▶ [Work instruction]: Because the pictures are not wanted, reproduce the rest of the records below exactly as they stand.

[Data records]
=======
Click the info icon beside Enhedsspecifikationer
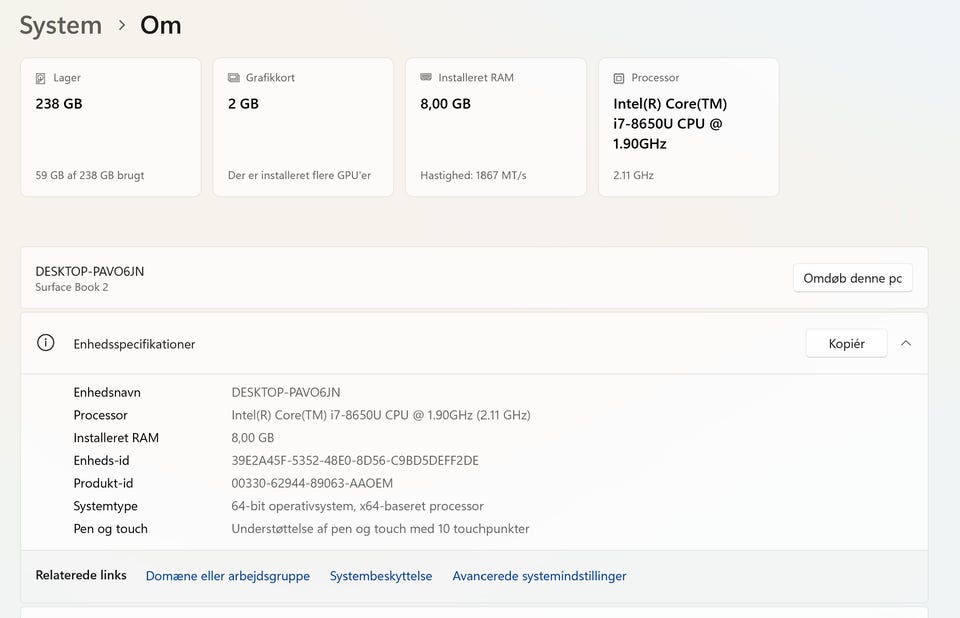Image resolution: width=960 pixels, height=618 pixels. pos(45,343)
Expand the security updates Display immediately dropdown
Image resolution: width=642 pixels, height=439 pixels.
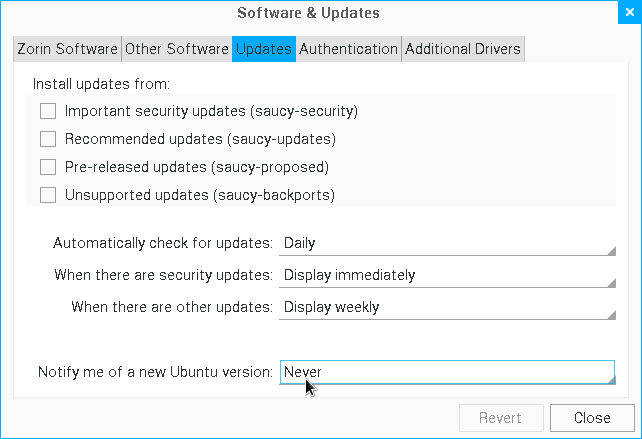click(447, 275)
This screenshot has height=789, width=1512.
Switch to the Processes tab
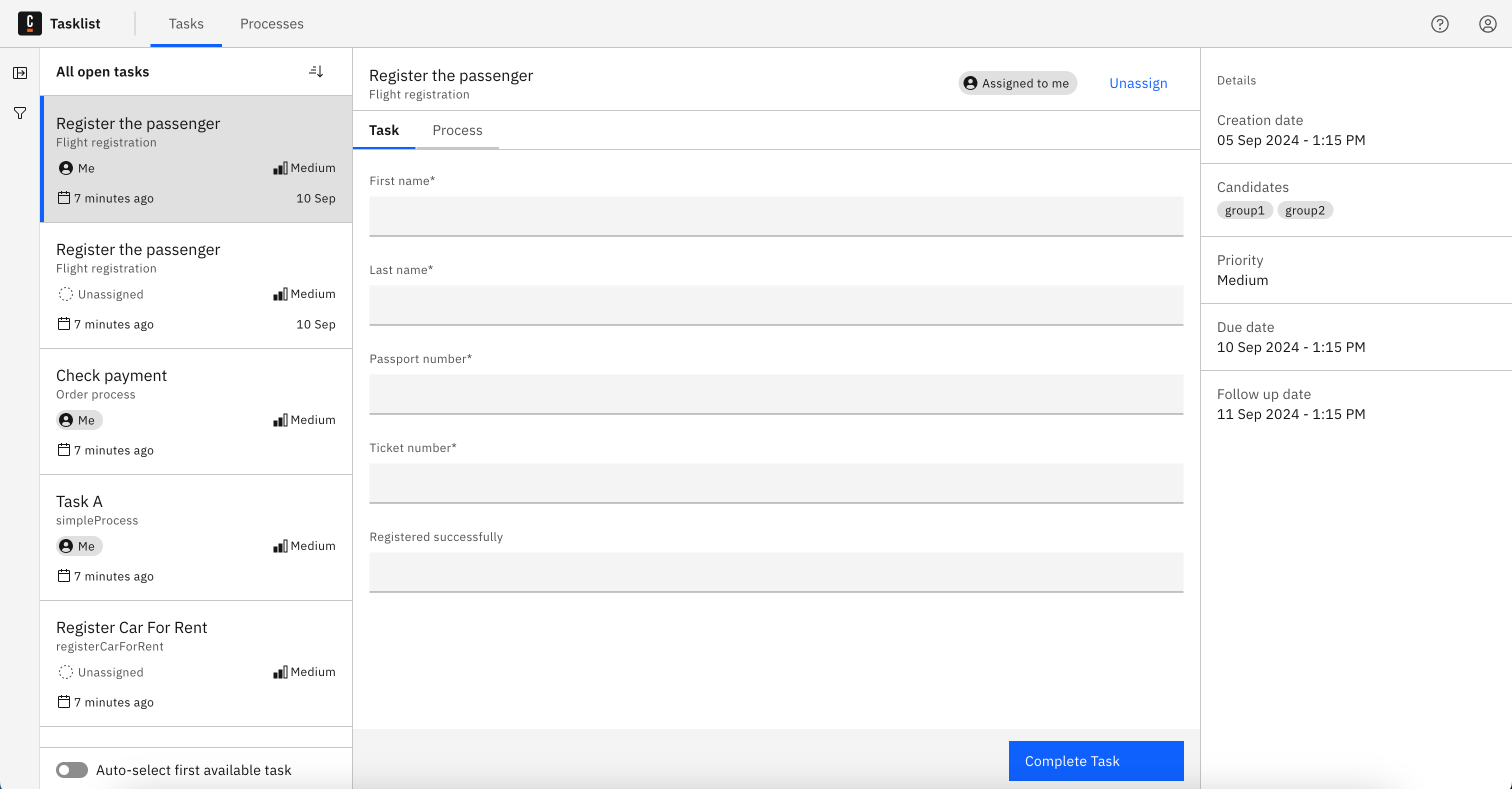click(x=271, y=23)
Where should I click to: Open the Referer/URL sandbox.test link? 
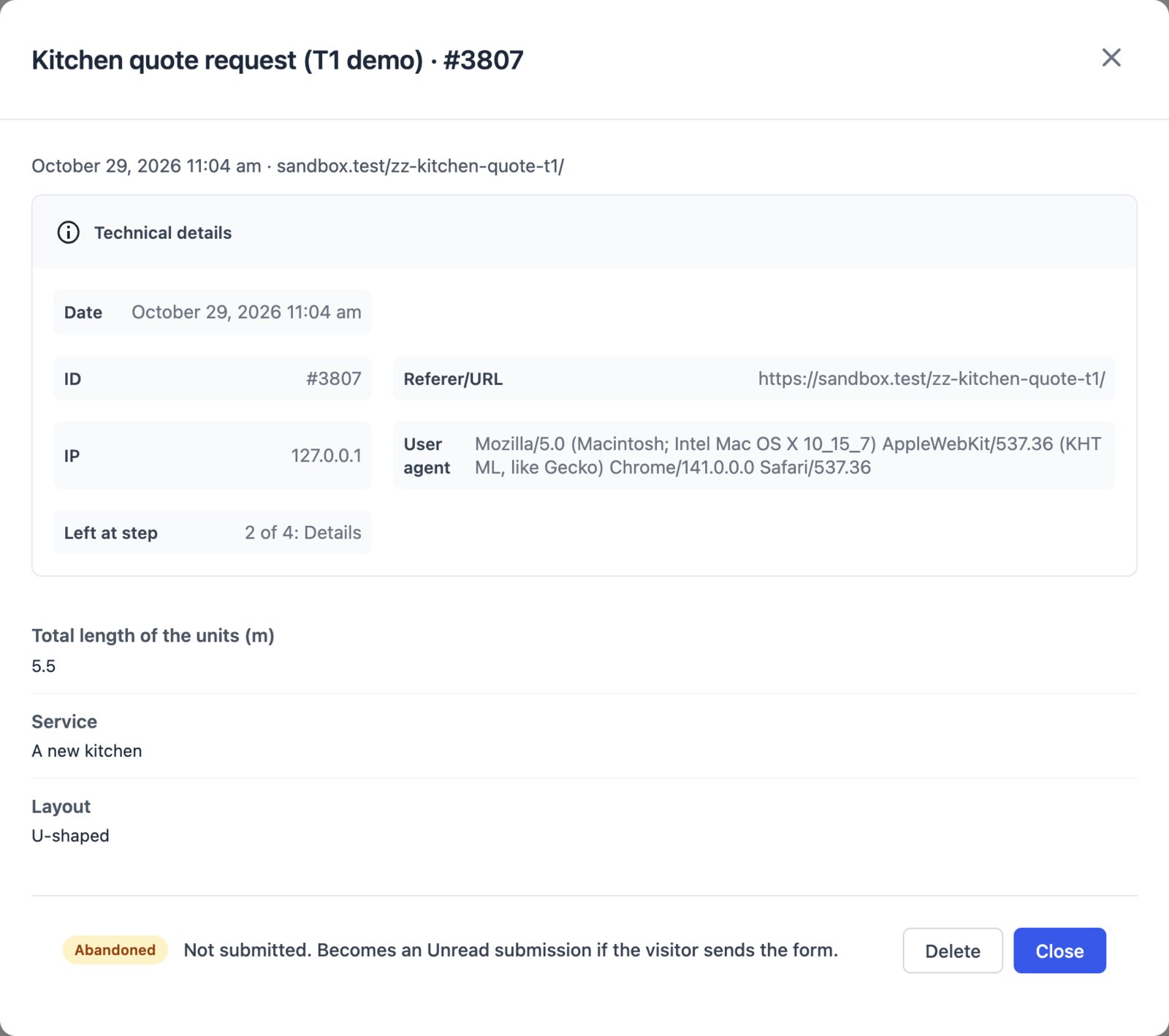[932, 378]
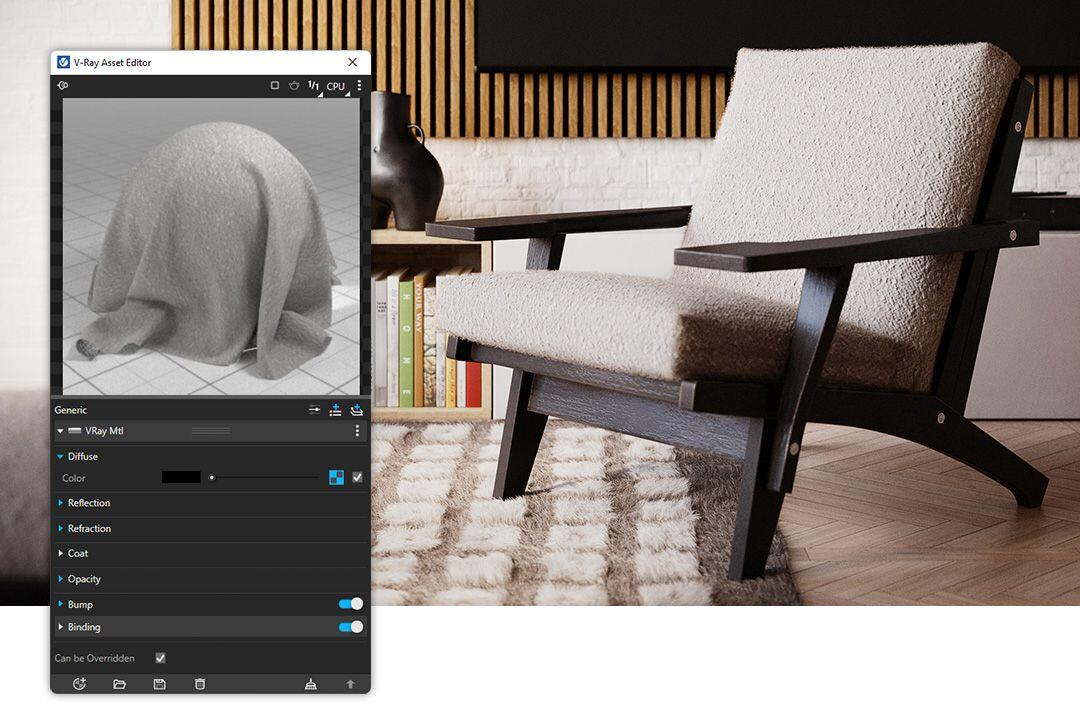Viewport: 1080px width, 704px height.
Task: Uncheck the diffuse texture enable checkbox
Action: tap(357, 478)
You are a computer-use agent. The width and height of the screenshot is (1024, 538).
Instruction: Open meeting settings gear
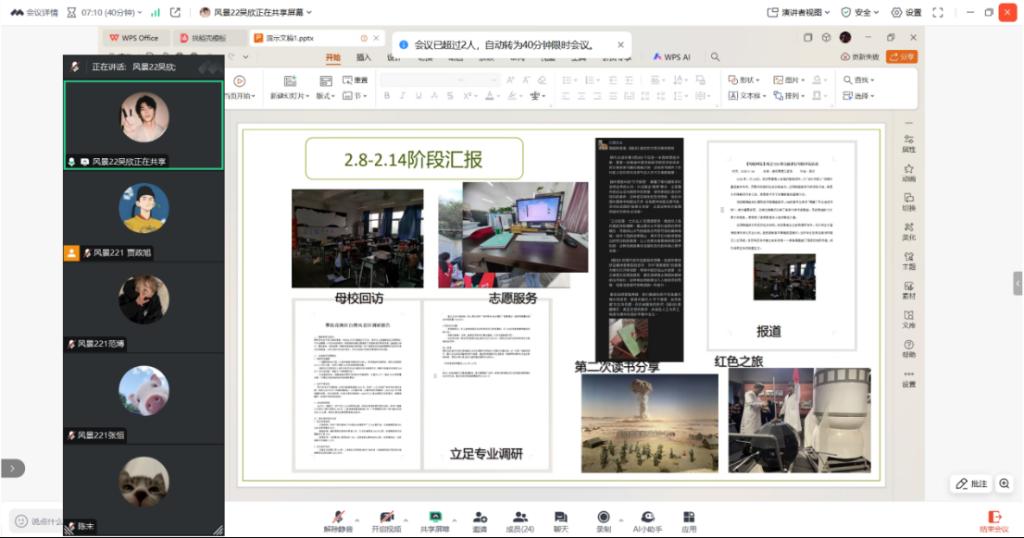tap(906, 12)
=======
▶ [Expected answer]:
Click the info icon beside Enhedsspecifikationer
Image resolution: width=960 pixels, height=618 pixels. pos(45,343)
Expand the security updates Display immediately dropdown
Image resolution: width=642 pixels, height=439 pixels.
click(447, 275)
This screenshot has height=789, width=1512.
Switch to the Processes tab
click(x=271, y=23)
Where should I click to: Open the Referer/URL sandbox.test link? 
[932, 378]
Viewport: 1080px width, 704px height.
Task: Uncheck the diffuse texture enable checkbox
Action: tap(357, 478)
You are a computer-use agent. The width and height of the screenshot is (1024, 538).
Instruction: Open meeting settings gear
tap(906, 12)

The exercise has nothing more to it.